### TO DO
Print the data that follows exactly, leaving nothing out.
+ + + +
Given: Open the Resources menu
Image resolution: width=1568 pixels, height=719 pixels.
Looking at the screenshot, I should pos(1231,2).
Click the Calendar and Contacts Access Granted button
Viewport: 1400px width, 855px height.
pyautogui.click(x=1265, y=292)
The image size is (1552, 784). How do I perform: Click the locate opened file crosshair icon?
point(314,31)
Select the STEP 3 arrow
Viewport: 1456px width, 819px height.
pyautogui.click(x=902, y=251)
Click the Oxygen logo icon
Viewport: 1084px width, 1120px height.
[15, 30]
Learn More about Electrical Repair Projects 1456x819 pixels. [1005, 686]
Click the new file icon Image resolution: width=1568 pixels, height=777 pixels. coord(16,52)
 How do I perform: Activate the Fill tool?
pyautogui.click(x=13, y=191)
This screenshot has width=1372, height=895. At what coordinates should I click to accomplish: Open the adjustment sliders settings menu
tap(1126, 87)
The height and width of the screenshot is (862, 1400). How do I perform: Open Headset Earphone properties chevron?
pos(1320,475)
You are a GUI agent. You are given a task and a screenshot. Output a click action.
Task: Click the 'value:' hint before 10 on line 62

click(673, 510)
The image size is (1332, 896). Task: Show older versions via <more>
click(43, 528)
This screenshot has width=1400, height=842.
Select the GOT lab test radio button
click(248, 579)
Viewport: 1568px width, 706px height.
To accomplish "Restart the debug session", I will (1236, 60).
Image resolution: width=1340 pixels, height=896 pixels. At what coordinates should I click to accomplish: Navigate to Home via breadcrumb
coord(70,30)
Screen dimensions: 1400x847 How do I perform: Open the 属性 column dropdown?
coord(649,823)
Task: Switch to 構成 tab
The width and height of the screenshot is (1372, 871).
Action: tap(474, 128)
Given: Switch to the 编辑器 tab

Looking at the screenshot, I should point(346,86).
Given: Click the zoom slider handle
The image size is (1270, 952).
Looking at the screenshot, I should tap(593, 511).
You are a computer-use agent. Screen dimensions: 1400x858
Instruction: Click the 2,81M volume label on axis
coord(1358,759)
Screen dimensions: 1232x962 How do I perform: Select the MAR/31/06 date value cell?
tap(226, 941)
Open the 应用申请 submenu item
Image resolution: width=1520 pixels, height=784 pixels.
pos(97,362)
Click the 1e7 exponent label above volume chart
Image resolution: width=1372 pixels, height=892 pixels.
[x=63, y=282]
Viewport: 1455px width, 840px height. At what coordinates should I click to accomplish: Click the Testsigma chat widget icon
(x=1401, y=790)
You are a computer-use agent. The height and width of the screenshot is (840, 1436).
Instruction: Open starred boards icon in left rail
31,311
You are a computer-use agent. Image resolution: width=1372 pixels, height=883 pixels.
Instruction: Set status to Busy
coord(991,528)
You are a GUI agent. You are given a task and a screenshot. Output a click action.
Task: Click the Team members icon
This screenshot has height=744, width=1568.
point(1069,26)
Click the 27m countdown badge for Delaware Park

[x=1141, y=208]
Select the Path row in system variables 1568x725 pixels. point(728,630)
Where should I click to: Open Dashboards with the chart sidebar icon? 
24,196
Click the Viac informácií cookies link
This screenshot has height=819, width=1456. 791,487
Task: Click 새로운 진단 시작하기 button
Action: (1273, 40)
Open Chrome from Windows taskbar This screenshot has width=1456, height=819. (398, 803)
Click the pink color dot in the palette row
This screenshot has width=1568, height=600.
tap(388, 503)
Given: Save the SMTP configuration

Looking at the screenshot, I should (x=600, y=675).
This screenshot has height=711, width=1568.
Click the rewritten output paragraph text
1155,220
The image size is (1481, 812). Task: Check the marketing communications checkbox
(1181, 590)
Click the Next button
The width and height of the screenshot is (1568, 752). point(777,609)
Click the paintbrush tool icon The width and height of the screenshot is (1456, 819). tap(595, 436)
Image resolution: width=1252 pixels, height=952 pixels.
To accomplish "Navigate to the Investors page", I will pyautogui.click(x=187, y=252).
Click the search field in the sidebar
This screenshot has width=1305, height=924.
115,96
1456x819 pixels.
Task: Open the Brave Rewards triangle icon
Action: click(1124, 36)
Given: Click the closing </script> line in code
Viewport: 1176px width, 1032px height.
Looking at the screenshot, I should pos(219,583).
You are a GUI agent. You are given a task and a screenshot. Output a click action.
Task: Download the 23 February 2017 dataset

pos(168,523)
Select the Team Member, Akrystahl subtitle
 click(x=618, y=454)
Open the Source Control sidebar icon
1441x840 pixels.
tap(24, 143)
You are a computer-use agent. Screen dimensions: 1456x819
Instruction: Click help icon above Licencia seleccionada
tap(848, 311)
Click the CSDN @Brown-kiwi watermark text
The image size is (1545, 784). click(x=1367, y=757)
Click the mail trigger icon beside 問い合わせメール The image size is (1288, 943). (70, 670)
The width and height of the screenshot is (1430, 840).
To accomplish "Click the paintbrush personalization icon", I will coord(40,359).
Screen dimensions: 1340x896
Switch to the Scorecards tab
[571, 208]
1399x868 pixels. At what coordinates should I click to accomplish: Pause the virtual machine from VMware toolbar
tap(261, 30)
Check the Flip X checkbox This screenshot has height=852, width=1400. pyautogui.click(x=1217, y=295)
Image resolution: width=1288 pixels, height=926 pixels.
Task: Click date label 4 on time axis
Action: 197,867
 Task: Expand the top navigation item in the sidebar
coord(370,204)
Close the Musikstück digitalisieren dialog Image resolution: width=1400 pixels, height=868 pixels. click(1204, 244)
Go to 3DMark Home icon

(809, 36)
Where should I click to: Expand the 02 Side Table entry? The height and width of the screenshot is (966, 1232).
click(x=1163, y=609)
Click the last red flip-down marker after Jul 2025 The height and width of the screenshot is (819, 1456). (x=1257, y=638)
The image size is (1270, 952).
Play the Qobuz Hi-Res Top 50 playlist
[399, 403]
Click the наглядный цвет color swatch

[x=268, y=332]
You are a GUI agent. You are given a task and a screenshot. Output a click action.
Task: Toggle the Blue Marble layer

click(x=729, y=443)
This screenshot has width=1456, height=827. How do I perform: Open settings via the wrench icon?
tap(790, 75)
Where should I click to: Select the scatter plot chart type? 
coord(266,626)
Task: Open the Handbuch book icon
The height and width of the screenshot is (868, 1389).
+ + + +
### TASK ANSWER
Given: Open the Resources menu
Image resolution: width=1568 pixels, height=719 pixels.
Looking at the screenshot, I should pos(1231,2).
Click the Calendar and Contacts Access Granted button
Viewport: 1400px width, 855px height.
pyautogui.click(x=1265, y=292)
The image size is (1552, 784). How do I perform: Click the locate opened file crosshair icon?
point(314,31)
Select the STEP 3 arrow
Viewport: 1456px width, 819px height.
pyautogui.click(x=902, y=251)
Click the Oxygen logo icon
Viewport: 1084px width, 1120px height.
[15, 30]
Learn More about Electrical Repair Projects 1456x819 pixels. [1005, 686]
Click the new file icon Image resolution: width=1568 pixels, height=777 pixels. coord(16,52)
 How do I perform: Activate the Fill tool?
pyautogui.click(x=13, y=191)
This screenshot has width=1372, height=895. At what coordinates should I click to accomplish: Open the adjustment sliders settings menu
tap(1126, 87)
The height and width of the screenshot is (862, 1400). How do I perform: Open Headset Earphone properties chevron?
pos(1320,475)
You are a GUI agent. You are given a task and a screenshot. Output a click action.
Task: Click the 'value:' hint before 10 on line 62

click(673, 510)
The image size is (1332, 896). Task: Show older versions via <more>
click(43, 528)
This screenshot has width=1400, height=842.
Select the GOT lab test radio button
click(248, 579)
Viewport: 1568px width, 706px height.
To accomplish "Restart the debug session", I will (1236, 60).
Image resolution: width=1340 pixels, height=896 pixels. At what coordinates should I click to accomplish: Navigate to Home via breadcrumb
coord(70,30)
Screen dimensions: 1400x847 How do I perform: Open the 属性 column dropdown?
coord(649,823)
Task: Switch to 構成 tab
The width and height of the screenshot is (1372, 871).
Action: tap(474, 128)
Given: Switch to the 编辑器 tab

Looking at the screenshot, I should point(346,86).
Given: Click the zoom slider handle
The image size is (1270, 952).
Looking at the screenshot, I should tap(593, 511).
You are a computer-use agent. Screen dimensions: 1400x858
Instruction: Click the 2,81M volume label on axis
coord(1358,759)
Screen dimensions: 1232x962 How do I perform: Select the MAR/31/06 date value cell?
tap(226, 941)
Open the 应用申请 submenu item
Image resolution: width=1520 pixels, height=784 pixels.
pos(97,362)
Click the 1e7 exponent label above volume chart
Image resolution: width=1372 pixels, height=892 pixels.
[x=63, y=282]
Viewport: 1455px width, 840px height. At what coordinates should I click to accomplish: Click the Testsigma chat widget icon
(x=1401, y=790)
You are a computer-use agent. The height and width of the screenshot is (840, 1436).
Instruction: Open starred boards icon in left rail
31,311
You are a computer-use agent. Image resolution: width=1372 pixels, height=883 pixels.
Instruction: Set status to Busy
coord(991,528)
You are a GUI agent. You are given a task and a screenshot. Output a click action.
Task: Click the Team members icon
This screenshot has height=744, width=1568.
point(1069,26)
Click the 27m countdown badge for Delaware Park

[x=1141, y=208]
Select the Path row in system variables 1568x725 pixels. point(728,630)
Where should I click to: Open Dashboards with the chart sidebar icon? 
24,196
Click the Viac informácií cookies link
This screenshot has height=819, width=1456. 791,487
Task: Click 새로운 진단 시작하기 button
Action: (1273, 40)
Open Chrome from Windows taskbar This screenshot has width=1456, height=819. (398, 803)
Click the pink color dot in the palette row
This screenshot has width=1568, height=600.
tap(388, 503)
Given: Save the SMTP configuration

Looking at the screenshot, I should (x=600, y=675).
This screenshot has height=711, width=1568.
Click the rewritten output paragraph text
1155,220
The image size is (1481, 812). Task: Check the marketing communications checkbox
(1181, 590)
Click the Next button
The width and height of the screenshot is (1568, 752). point(777,609)
Click the paintbrush tool icon The width and height of the screenshot is (1456, 819). tap(595, 436)
Image resolution: width=1252 pixels, height=952 pixels.
To accomplish "Navigate to the Investors page", I will pyautogui.click(x=187, y=252).
Click the search field in the sidebar
This screenshot has width=1305, height=924.
115,96
1456x819 pixels.
Task: Open the Brave Rewards triangle icon
Action: click(1124, 36)
Given: Click the closing </script> line in code
Viewport: 1176px width, 1032px height.
Looking at the screenshot, I should pos(219,583).
You are a GUI agent. You are given a task and a screenshot. Output a click action.
Task: Download the 23 February 2017 dataset

pos(168,523)
Select the Team Member, Akrystahl subtitle
 click(x=618, y=454)
Open the Source Control sidebar icon
1441x840 pixels.
tap(24, 143)
You are a computer-use agent. Screen dimensions: 1456x819
Instruction: Click help icon above Licencia seleccionada
tap(848, 311)
Click the CSDN @Brown-kiwi watermark text
The image size is (1545, 784). click(x=1367, y=757)
Click the mail trigger icon beside 問い合わせメール The image size is (1288, 943). (70, 670)
The width and height of the screenshot is (1430, 840).
To accomplish "Click the paintbrush personalization icon", I will coord(40,359).
Screen dimensions: 1340x896
Switch to the Scorecards tab
[571, 208]
1399x868 pixels. At what coordinates should I click to accomplish: Pause the virtual machine from VMware toolbar
tap(261, 30)
Check the Flip X checkbox This screenshot has height=852, width=1400. pyautogui.click(x=1217, y=295)
Image resolution: width=1288 pixels, height=926 pixels.
Task: Click date label 4 on time axis
Action: 197,867
 Task: Expand the top navigation item in the sidebar
coord(370,204)
Close the Musikstück digitalisieren dialog Image resolution: width=1400 pixels, height=868 pixels. click(1204, 244)
Go to 3DMark Home icon

(809, 36)
Where should I click to: Expand the 02 Side Table entry? The height and width of the screenshot is (966, 1232).
click(x=1163, y=609)
Click the last red flip-down marker after Jul 2025 The height and width of the screenshot is (819, 1456). (x=1257, y=638)
The image size is (1270, 952).
Play the Qobuz Hi-Res Top 50 playlist
[399, 403]
Click the наглядный цвет color swatch

[x=268, y=332]
You are a GUI agent. You are given a task and a screenshot. Output a click action.
Task: Toggle the Blue Marble layer

click(x=729, y=443)
This screenshot has width=1456, height=827. How do I perform: Open settings via the wrench icon?
tap(790, 75)
Where should I click to: Select the scatter plot chart type? 
coord(266,626)
Task: Open the Handbuch book icon
The height and width of the screenshot is (868, 1389).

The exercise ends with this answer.